Tiffany Hayes, Montgomery's teammate, announced on Tuesday she's also opting out.
"This was not an easy decision but I believe it is in my best interest with everything going on right now. Although I love playing this game, I believe there are much more important things to be thinking about in this moment," Hayes said in a statement.
The WNBA on Wednesday tweeted: "We support our players who continue to be at the forefront of long overdue social change."
Two players from the 2019 WNBA champion Washington Mystics also made the "toughest decisions" of their careers, to not return to the court.
Natasha Cloud's comments were similar to Montgomery's in that she's decided to take a stand and is "more than an athlete."

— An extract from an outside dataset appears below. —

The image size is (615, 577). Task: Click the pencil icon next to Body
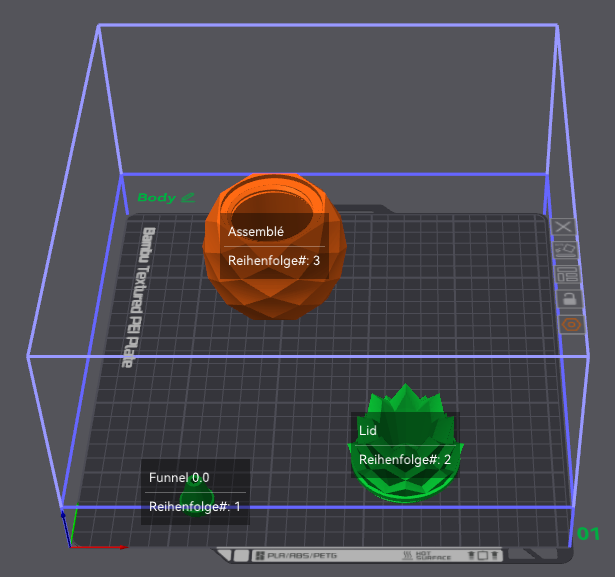188,197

"I have a responsibility to myself, to my community, and to my future children to fight for something that is much bigger than myself and the game of basketball. I will instead, continue the fight on the front lines for social reform, because until black lives matter, all lives can't matter," Cloud wrote on Instagram.
Cloud marched at the Martin Luther King Jr. memorial in Washington, D.C., last week to support Black Lives Matter and to celebrate Juneteenth.
Cloud's teammate LaToya Sanders also said she would be skipping this season.
"This was not an easy choice to make, but after much thought and conversation I do believe it is what's best for my health and family," said Sanders.
The Connecticut Sun's Jonquel Jones also said she wouldn't play because of health concerns.
"This was one of the toughest decisions I've made but the resurgence and unknown aspects of COVID-19 have raised serious health concerns that I do not feel comfortable competing in," Jones said in a statement.
Jones signed a multiyear contract with the team in February, but she's decided to "forgo the upcoming WNBA season and use this time to focus on personal, social and familial growth."
The WNBA said in a statement issued June 15: "The top priority continues to be the health and safety of players and staff, and the league is working with medical specialists, public health experts, and government officials on a comprehensive set of guidelines to ensure that appropriate medical protocols and protections are in place."